Analysis of landscapes diversity
We decided to analyse the location of roads and trails in national parks. If there were no trails, how we could arrange them to cover most interesting parts of parks? Timofey supposed that two key parameters are landscape variability and landscape visibility.
The first case is important, as if the landscape is same all the time, your trip becomes boring. Much more interesting to walk where, for example, And the second case should be as it is far more pleasant to hike with the view. Observation points often becomes destinations of tourists, so our map must include places from where large territory can be observed.

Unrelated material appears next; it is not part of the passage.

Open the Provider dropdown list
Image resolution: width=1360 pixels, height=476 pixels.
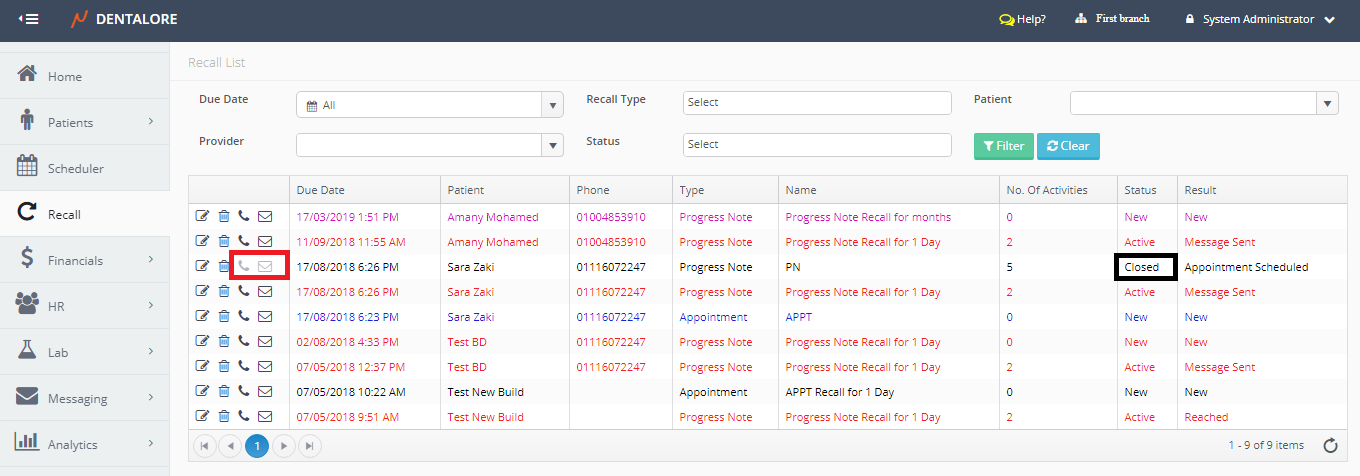[553, 145]
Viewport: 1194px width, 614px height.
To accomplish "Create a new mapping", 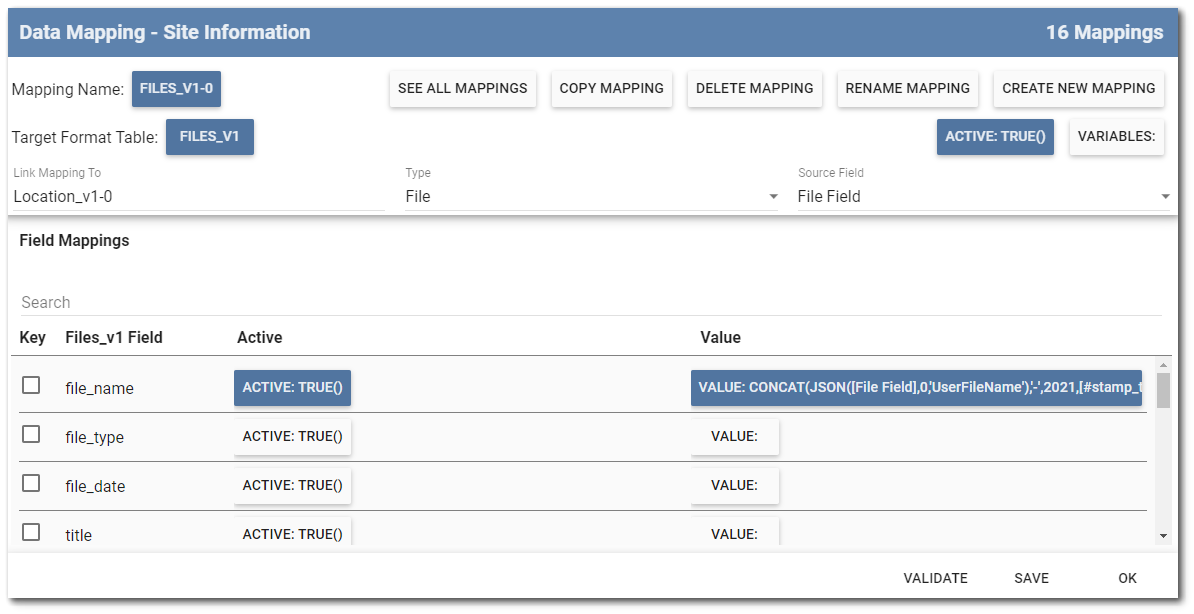I will pos(1078,88).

The aim was to show an appoach to emphasize the territories most suitable for being visited. We have chosen two national parks in Russia both located in mountain areas, yet different by the views and landscapes. Moreover, I have been to both of them, so I can compare the results to my own impression.
Input data
The first national park is Prielbrusye, located in Great Caucasus Mountains and inclding the highest mount of Europe - Elbrus - of 5642 m. The altitude varies very much here due to high intencity of glacier and volcanic processes. There are several villages and towns within the park, located along the main waterflow - Baksan river (South from Elbrus). Except for Dzhily-Su located on Malka river (North from Elbrus). The southern part of the park is the most civilized and crowded. Input data for this analysis are global digital elevation model SRTM 1-arc sec and satellite image Landsat 8 shooted in summer 2021 with no clouds.

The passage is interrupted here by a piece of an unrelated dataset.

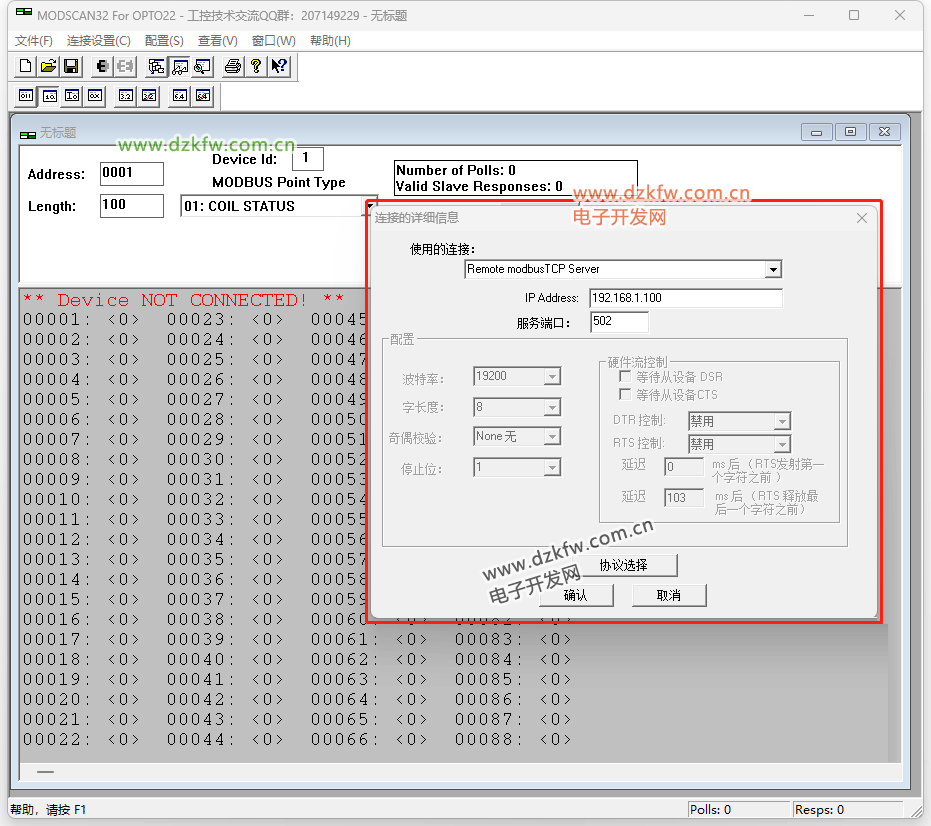Open a file using the folder icon
The height and width of the screenshot is (826, 931).
(48, 67)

The second national park is Zuratkul, located in South Urals among thick forest. Here we can see some nountain ranges prolated along the axis of the Main Ural Ridge. However, both topography range and altitude here are less than in Prielbrusie, and the area is mostly covered with forest. There are only one village near the big Lake Zuratkul. A large area of the park is a conservation area.
Processing
First, I show Prielbrusye park example. The variability analysis begins with satellite image classification. I tried three options: 5, 10 and 50 classes, and the best turned out to be the middle one. 5 classes are too little due to reducing details, and 50 classes are too much as the map becomes diffilcut to analyse. So I chose raster of 10 classes.
The next stage was to transform raster to vector polygons and to calculate how many of them intersect with the hexagonal net. I created a net with hexagons of 500 m width (as it is small enough to keep details essential for trails design, but at the same time large enough to have each hexagon consisted of at least one class). So I united polygons of the same class and used spatial join tool. Now the visibility part. The input raster is a DEM. I created a net of equally-spaced (500 m again) points. For each point the tool calculates how many pixels are visible. I highlighted only most visible areas leaving hillshaded DEM's surface instead of less visible.
The first case is important, as if the landscape is same all the time, your trip becomes boring. Much more interesting to walk where, for example, And the second case should be as it is far more pleasant to hike with the view. Observation points often becomes destinations of tourists, so our map must include places from where large territory can be observed. Zuratkul park required a little bit of post-classification processing that is noise removal and therefore improving the quality of resulting raster. So I applied (Majority filter) –> (Boundary clean) –> (Region group, set null, nibble) algorithm until I was satisfied with the result.
In the Zyuratkul Park, landscapes are generally quite diverse, mainly in the northwest and south, because there are exposed kurums and rocky ledges of mountains, not only forest. Lake Zyuratkul stands out by its monotony, but its shoreline is one of the brightest places in the whole park. On the visibility map, the mountain ranges stretching from SW to NE are clearly distinguished, especially Mount Zyuratkul in the very north of the park, not far from the lake.
Conclusion
The final part is the combination of these two maps. Darker colors mark the most attractive sights with variable landscape and large terrirories observed.
Prielbrusye National Park
On the Prielbrusye combined map is no longer possible to distinguish Elbrus itself, because of monotonous landscapes, as well as river valleys and gorges. But you can notice that the southern part is generally more promising, especially the southeastern part of the park. The northern slope of Elbrus in the center of the map has become unexpectedly prospective.
Zuratkul National Park
Here we can see, not surprisingly, a good variety of landscapes in a mountain range that runs from northeast to southwest. However, so is the variability of the landscape, which is also higher in the mountains. Accordingly, mountainous areas look very promising for the development of the tourism sector.
In general, Zuratkul landscape diversity does not vary as much as visibility, so the latter influences the final map quite strongly. At the same time, in Prielbrusye Park, both parameters change significantly and in a different way, so the most prospective places on the final map are resulted from the "average" places and those small areas where high values coincided. Anyway, this approach may be considered in touristic trails design if most attractive territories should to be highlighted.